Attack after attack, day 5

What do you do? I’m on day 5 of attack after attack. They last anywhere from 1-20 minutes, sometimes no break in between. I’ve been to er twice. They give me shot of dilaudid which just makes me sleep. They started me on gabapentin last night. Not helping.
I can’t do this anymore. What meds do I ask for???

I forgot to add, I take 400 mg of carbamazepine Er twice daily. Just started that on 18th.

From what I read in medical literature and patient discussions, it's likely that you'll need to be on your 400 mg twice daily for a week or so, before you can be tapered up further. There seems to be no medical evidence for doses of Carbamazepine above 1200 mg/day (three divided doses). If Carbamazepine isn't working for you, then you might be tried on Trileptal or have another med like Amitriptyline or Baclofen added to the Carbamazepine. Be aware that all of these meds can have significant side effects.

Regards, Red

They upped my tegretol 400 MG xl to 3 times a day. That seems to be helping now. First day I haven't had an attack yet!! During one of my ER visits they started me on Gabapentin too and I am now taking 600 MG twice a day. I think the Carbamazepine is finally working.
Today is my first day back at work and I had Ensure for breakfast cause I have been having a hard time eating. Since that didn't give me an attack, I had small plate of leftovers from my clients T-day meal. No attack yet. BUT...very tired and loopy. My gait is off a bit too, feel like I am drunk at times.

BUT...the pain is WAY down so I'll take it!!

Mr. Red what do you suggest to take to get the pain weigh down instead of meds???
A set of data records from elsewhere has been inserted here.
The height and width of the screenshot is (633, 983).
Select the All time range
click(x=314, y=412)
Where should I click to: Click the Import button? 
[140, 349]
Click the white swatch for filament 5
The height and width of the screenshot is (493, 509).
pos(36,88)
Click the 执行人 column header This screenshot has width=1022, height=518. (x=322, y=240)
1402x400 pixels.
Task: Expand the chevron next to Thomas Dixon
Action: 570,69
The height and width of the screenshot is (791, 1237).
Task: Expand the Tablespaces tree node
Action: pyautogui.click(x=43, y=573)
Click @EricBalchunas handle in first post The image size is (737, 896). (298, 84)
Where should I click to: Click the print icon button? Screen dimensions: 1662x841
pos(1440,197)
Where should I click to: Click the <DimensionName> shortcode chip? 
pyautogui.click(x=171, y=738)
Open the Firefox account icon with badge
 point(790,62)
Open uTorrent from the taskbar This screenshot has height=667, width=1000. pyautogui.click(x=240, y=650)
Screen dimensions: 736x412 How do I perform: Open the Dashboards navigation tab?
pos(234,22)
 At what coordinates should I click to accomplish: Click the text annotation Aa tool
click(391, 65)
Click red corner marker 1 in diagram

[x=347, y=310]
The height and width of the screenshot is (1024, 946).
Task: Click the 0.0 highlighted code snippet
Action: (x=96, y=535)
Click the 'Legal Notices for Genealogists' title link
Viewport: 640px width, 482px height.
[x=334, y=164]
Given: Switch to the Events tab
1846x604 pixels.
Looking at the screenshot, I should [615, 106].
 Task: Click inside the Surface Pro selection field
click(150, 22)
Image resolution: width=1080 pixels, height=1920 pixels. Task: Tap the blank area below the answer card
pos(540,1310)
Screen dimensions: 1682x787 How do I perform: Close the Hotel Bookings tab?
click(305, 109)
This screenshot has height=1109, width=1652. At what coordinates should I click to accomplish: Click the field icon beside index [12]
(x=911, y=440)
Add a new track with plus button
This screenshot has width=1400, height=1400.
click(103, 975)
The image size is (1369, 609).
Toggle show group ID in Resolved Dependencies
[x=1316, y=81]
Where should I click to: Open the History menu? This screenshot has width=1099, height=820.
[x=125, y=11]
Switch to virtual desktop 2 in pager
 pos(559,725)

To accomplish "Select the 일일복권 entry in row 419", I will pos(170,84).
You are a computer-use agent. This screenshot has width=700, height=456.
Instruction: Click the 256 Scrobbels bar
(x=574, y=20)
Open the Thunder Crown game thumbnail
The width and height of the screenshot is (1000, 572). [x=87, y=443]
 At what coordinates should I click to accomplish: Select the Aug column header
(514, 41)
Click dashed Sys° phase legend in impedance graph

My phone obviously doesn’t know how to spell when I voice the conversation from the microphone

Pamela, I'm really not professionally qualified to "suggest" treatments, though I can perhaps tell you what other people have reported trying on their own or with the assistance of physicians. Anti-seizure or Try Cyclic Antidepressant medication is without a doubt the main treatment used for reducing facial pain. I haven't heard of any consistently reliable alternatives, though many have been tried. Some people, some of the time have reported improvements from Botox injections, Sphenopalatine Nerve blocks, aroma therapy, acupuncture, cervical chiropractic, low-inflammation diets, Vitamin B-12, and Chinese herbal medicine. Some things have been tried that I have heard very bad things about. Among these I include TENS devices, low-power lasers, Ayvurdetic Medicine, and trigger-point massage sometimes called "fascial release therapy". So in the "alternatives to meds" column you would be very well advised to work with a mainstream physician to monitor your progress and ensure that you don't get involved with a dangerous quack remedy that can actively harm you.

Your best bet for an introduction to these alternatives is likely to be "Striking Back, The Trigeminal Neuralgia Handbook" at Amazon. The authors are a former patient who had a successful MVD, and Dr. Ken Casey who is a past President of the Medical Advisory Board for the US TN Association. The book is well written and understandable. It's also extensively referenced. As a fair disclosure, I wrote the Web Resources appendix for the first Edition of this book, though I have not contributed to the subsequent editions.

Regards, Red

I haven’t been on the site since my message I just got your reply today!
I don’t want meds. I will look into the Natural Things.
So these devices, lasers, trigger massages, and release therapies are bad?

Pamela, I rally can’t recommend something “instead of meds”. At least not if you are hoping for a modality that is generally accepted as reliable and effective. As for devices, lasers, trigger massages and release therapies: from what I’ve observed, various peripheral stimulators, trigger massage and trigger point release seem to help a few people some of the time. But they don’t help a majority and in many cases the positive benefits are temporary. Concerning cold laser therapy, I can only point out that there isn’t a scrap of medical evidence that it works, and there are quite a number of reports floating around the net that for TN is doesn’t work – and is outrageously expensive.

My two bits for whatever they’re worth.